<社説>県が係争委申し出 地方自治に即した審理を

 基地重圧からの脱却、環境保全という県民要求を踏まえた行政判断に対する「国の関与」が問われる。地方自治に即し、実質審理を尽くしてほしい。

 新基地建設に伴う名護市辺野古の埋め立て承認を取り消した翁長雄志知事に対する国の是正指示を受け、県は国地方係争処理委員会に審査を申し出た。
 県の係争委申し出は昨年、県の埋め立て承認取り消しを国土交通相が執行停止した時以来、2度目だ。その時は、県の申し出自体を「不適法」と判断し、審理に入らぬまま却下した。門前払いにしたのである。
 今回は違う。地方自治法に基づく是正指示は、地方公共団体に対する明確な「国の関与」だ。係争委の小早川光郎委員長も実質審理の対象になると認めている。
 係争委は「国の関与」から地方公共団体を保護するという本来の役割を放棄してはならない。公正・公平な判断を示してほしい。
 申し出における県の主張は(1)指示文書に指示の理由が記されておらず、地方自治法の定めに反している(2)具体的な理由・事実が一切記されていない以上、取り消しに関する法令違反の事実を認めることができない-というものだ。

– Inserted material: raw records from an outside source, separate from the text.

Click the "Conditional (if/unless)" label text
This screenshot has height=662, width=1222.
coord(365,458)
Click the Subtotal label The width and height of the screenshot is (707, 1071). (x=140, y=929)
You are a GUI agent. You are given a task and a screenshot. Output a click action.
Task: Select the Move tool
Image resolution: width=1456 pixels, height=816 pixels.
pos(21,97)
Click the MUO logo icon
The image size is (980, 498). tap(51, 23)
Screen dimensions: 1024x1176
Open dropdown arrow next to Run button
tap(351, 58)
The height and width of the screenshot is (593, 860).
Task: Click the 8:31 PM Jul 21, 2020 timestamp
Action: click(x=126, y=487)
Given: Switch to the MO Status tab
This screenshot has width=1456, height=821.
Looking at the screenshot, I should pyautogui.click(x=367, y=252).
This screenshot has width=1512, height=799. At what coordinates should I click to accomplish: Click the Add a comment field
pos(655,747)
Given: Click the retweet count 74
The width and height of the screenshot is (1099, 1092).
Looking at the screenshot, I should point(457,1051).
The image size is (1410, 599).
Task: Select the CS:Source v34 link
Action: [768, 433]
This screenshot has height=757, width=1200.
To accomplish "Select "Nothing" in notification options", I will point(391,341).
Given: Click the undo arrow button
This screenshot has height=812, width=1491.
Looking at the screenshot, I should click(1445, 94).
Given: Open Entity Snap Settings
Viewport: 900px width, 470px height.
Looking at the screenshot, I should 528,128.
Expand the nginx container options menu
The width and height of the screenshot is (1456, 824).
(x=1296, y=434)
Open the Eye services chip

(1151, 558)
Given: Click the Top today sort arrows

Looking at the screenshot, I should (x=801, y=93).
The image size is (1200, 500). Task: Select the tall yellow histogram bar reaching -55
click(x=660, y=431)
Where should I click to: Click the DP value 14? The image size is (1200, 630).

 県の主張に沿えば、国の姿勢は「問答無用」ということに尽きる。代執行訴訟の和解合意からわずか3日後に是正を指示し、その理由を示さないまま国への追従を迫るような強引な態度は、民主主義と国からの独立という「地方自治の本旨」に反している。
 代執行訴訟の和解勧告は「地方自治法改正は、国と地方公共団体が、それぞれ独立の行政主体として役割を分担し、対等・協力の関係となることが期待されたものである」と論じ、訴訟における対立構図は地方自治法改正の精神に反すると指摘した。
 この指摘は新基地建設を急ぐあまり、地方自治の手続きをことごとく軽視してきた国の態度をいさめたものだ。
 国は和解勧告の指摘を謙虚に受け止めるべきだ。しかし、是正指示にみられる国の姿勢は、和解勧告の趣旨から大きく逸脱している。これでは法治主義を標榜(ひょうぼう)することはできない。
 地方自治の精神に基づく県の係争委申し出に対し、国は正面から向き合うべきだ。それができなければ、県に是正を指示する資格はないと自覚すべきだ。